When I practiced internal medicine in the early 1990s, for example, I might have had three or four diabetic patients who came in to see me regularly. And back then, I knew I was providing them with great care. I made sure their hemoglobin A1c tests were good, and I always did a foot exam and got their eyes tested.

quotation marksAccording to the Center for Disease Control and Prevention, chronic disease accounts for 70% of deaths each year and 86% of our healthcare costs.quotation marks

Unfortunately, I also had three or four diabetic patients who didn't keep their appointments. I’ll admit that I would feel almost relieved because I ended up using that time to catch up on my work load.
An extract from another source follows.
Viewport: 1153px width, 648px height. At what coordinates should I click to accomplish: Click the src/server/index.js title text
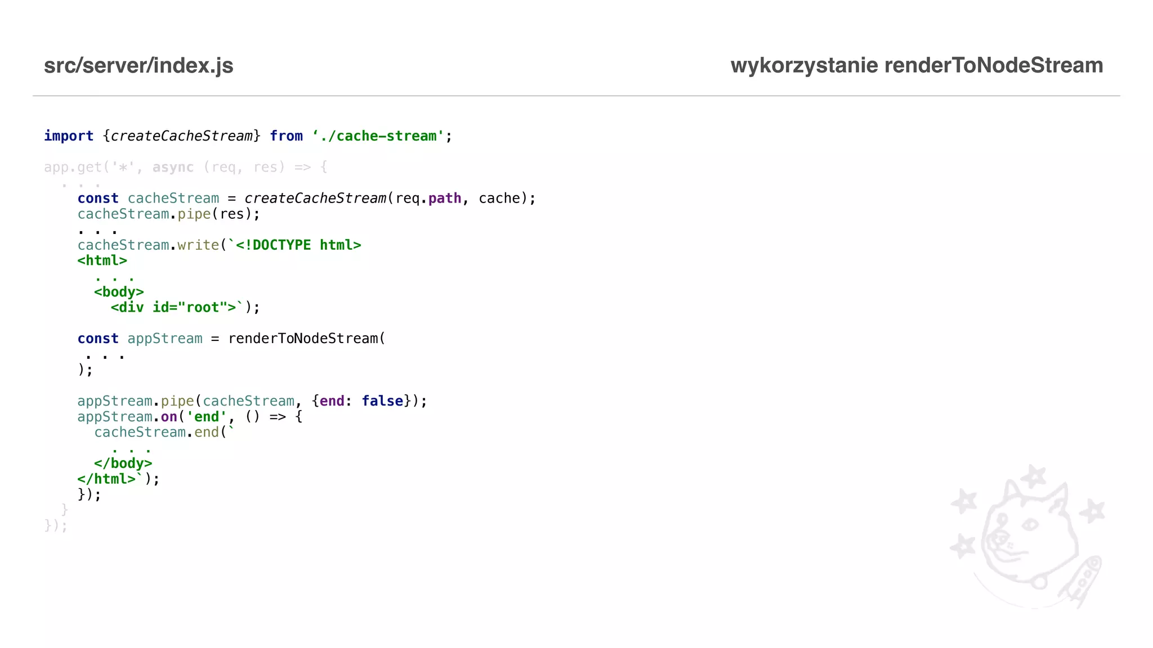[138, 66]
Now that I work in population health, I think about those patients I missed back then, and I'm worried about all the patients our healthcare system still doesn't see today.

According to the Center for Disease Control and Prevention, chronic disease accounts for 70% of deaths each year and 86% of our healthcare costs. We need to retool everything we do in order to meet that challenge. Here are the four obstacles that I believe we need to overcome to keep physicians afloat and making progress.
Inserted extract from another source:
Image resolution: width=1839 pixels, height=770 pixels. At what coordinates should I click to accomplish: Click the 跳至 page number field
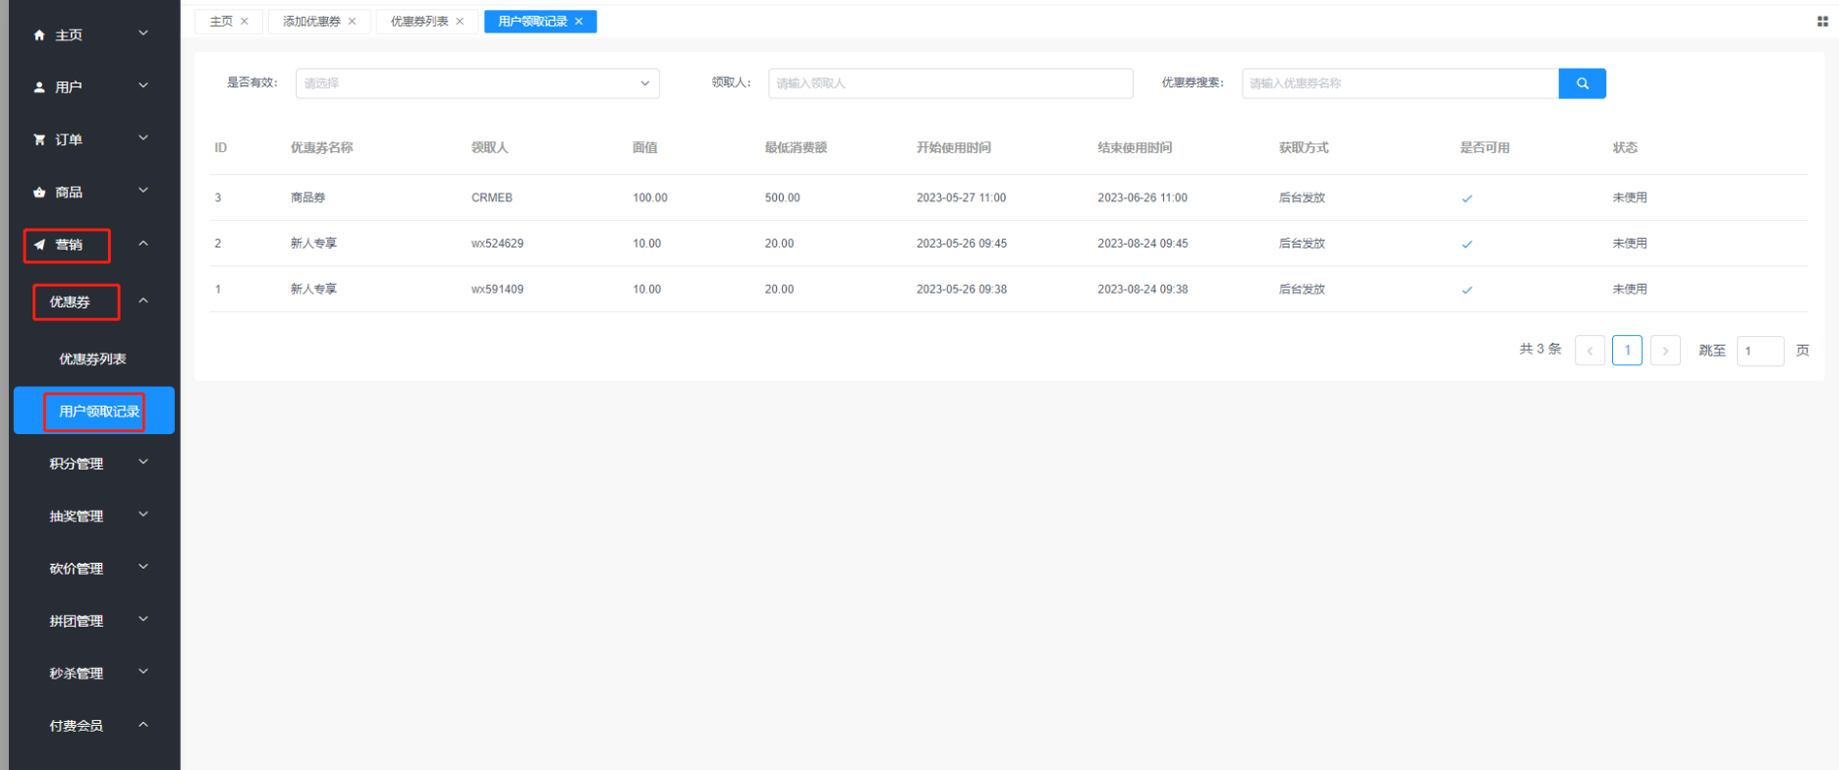coord(1759,351)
  1. Prove it's real. Right now, most independent physicians are still paid largely on a fee-for-service basis, and even hospital-employed physicians are service-line oriented with their bonuses tied to things like keeping beds filled. We need to find new revenue streams based on value and pass those incentives onto providers so they see that there's something real behind all the talk.
  1. Get the information flowing. EHR and EMR systems produce massive amounts of information, but they are still organized around encounters and episodes. Most providers have patients who visit multiple hospitals, labs, radiology groups, physical therapy centers, etc. To coordinate care, we need to share all the information around a patient in a coherent way within the workflow.
  1. Get better at shared decisions. Better information flow and aligned incentives will help build trust and improve shared decisions around cost and quality. Providers must also learn how to determine the different levels of clinical risk in a population to have the best impact on care.
  1. Engage. Many patients are becoming more engaged in their own health, especially when it comes to their pocketbook. Consumer-directed health plans are on the rise, and a study by McKesson shows that 84% of patients want access to their full health record and more than 40% would switch doctors to get it. But are physicians honestly ready to engage with patients? We were trained one way, and we need to change the way we think, especially as transparency and consumer choice puts pressure on expectations.

Whether we can navigate those rapids remains to be seen. I think about a homeless person I saw recently with a below-the-knee amputation. He probably doesn't have a digital device or a patient portal, and yet he needs help. In a value-based environment, someone is going to be accountable for his care. The challenge is to somehow meet his needs, too.

We have a once-in-a-generation opportunity to fix this system.

Interested in more on successful strategies organizations are taking to adopt population health management in a value-based world? Read the blog post, Think Like a Payer: 10 Strategies for Successful Population Health Management and Cost Control, and watch the webinar replay for Focus Ahead on the Journey to Value-based Care: Trends and Tips for Success.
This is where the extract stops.